Lord Hunt of Kings Heath: As I have said, my understanding is that rules of court which may affect procedures in England and Wales will not affect procedures in Scotland. The rules of court are still under review. It would be difficult for us on the face of the Bill to anticipate a decision in relation to that review.

Lord Clement-Jones: I am sorry to press the point but, as I understand it, those rules of court are published and can be acted upon. They are not still in draft form. My question about Scotland was: why is it possible to enshrine that right of appeal for Scotland, but not for England and Wales? An assumption is being made that those rules are in place for England and Wales. Why should it be possible to be definite for Scotland, but not for England and Wales?

Lord Hunt of Kings Heath: I can only advise the noble Lord that it is my understanding that that matter is still under review.

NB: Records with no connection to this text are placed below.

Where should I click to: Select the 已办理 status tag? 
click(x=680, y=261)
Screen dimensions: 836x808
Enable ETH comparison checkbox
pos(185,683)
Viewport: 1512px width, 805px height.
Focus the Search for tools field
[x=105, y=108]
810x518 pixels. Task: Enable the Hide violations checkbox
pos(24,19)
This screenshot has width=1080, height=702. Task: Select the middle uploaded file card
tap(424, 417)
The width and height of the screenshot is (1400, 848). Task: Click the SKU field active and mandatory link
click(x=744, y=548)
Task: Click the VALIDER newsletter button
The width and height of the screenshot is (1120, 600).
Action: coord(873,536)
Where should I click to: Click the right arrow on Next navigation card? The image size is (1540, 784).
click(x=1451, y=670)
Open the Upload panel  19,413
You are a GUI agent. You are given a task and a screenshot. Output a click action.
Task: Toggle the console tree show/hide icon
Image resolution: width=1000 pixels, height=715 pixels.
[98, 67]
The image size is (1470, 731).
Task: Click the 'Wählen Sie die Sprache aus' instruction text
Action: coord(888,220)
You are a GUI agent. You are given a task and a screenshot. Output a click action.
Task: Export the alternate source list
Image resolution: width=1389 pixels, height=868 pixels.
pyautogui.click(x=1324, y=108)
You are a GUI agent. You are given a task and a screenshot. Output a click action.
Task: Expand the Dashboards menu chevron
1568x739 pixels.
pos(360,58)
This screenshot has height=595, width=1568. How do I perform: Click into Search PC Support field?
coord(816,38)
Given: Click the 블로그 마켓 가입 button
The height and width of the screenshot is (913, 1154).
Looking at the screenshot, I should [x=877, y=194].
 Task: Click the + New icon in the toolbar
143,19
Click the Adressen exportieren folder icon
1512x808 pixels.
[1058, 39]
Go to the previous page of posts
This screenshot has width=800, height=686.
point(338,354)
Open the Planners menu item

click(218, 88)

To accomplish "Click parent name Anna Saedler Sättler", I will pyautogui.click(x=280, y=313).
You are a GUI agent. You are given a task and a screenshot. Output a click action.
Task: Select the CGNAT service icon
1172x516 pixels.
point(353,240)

With regard to Scotland, I can only repeat that the power has not been replicated because the review of the rules of court which may affect procedures in England and Wales will not affect procedures in Scotland. My understanding is that the main rules of court have been published. However, certain existing rules are still being considered for re-enaction pending review of them. On that basis, I ask the noble Lord to withdraw his amendment.

Lord Clement-Jones: It is not up to me to withdraw the main amendment. However, I shall read carefully what the noble Lord has said about the rules. I am not clear in my mind as to the status of those rules. It seems to me as a matter of principle that if those rules are sufficiently certain and agreed as part of the Woolf reforms, a right of appeal should be set out in the primary legislation. We may wish to return to that matter at Report stage.

Earl Howe: I confess that I am similarly puzzled. I shall, of course, read carefully what the noble Lord has said. In the meantime, I beg leave to withdraw the amendment.

Amendment, by leave, withdrawn.

[Amendments Nos. 32 and 33 not moved.]

18 Feb 1999 : Column 793

Clause 9 agreed to.

Clause 10 agreed to.

Clause 11 [Provision of information]:

Earl Howe moved Amendment No. 34:

Page 7, line 30, leave out ("the traffic casualty or,").

The noble Earl said: The Government have said repeatedly that one of the reasons for introducing the Bill in the first place is to avoid the practice which doctors and nurses understandably find distasteful and difficult of interviewing accident victims to ascertain whether they intend to make a claim for compensation or, in the case of the emergency treatment fee, to ask for money. However, as we know, the Bill abolishes the emergency treatment fee.

My object with this amendment is, first, to ask the Government about the circumstances in which they would envisage the casualty being asked for information, as Clause 11 allows. The way in which road accident victims or their relatives are approached and asked to give information is--as I am sure the noble Lord will agree--most important. The questioning needs to be done with extreme sensitivity if it is not to cause distress. I seek the Minister's confirmation that accident victims will not generally be approached directly by the compensation recovery unit and that most claims and queries will be dealt with via the relevant insurers. What steps will the Government take to ensure that all the relevant authorities are sensitive to the potential traumas and stress that accident victims may experience in respect of their injuries?

My second point is rather different. Insurers generally do not advocate the interrogation of victims while in hospital or after treatment. Victims who make a claim will be asked the necessary questions by the insurer to establish what the liability may be, including whether NHS treatment was received. In the vast majority of cases this information will be volunteered perfectly readily. However, it is possible that a victim may refuse to supply information on a hospital stay. That leaves the insurer with a legal obligation to pass this information to the CRU but with no enforceable right to obtain it. I should be grateful for the Minister's comments on that point. I beg to move.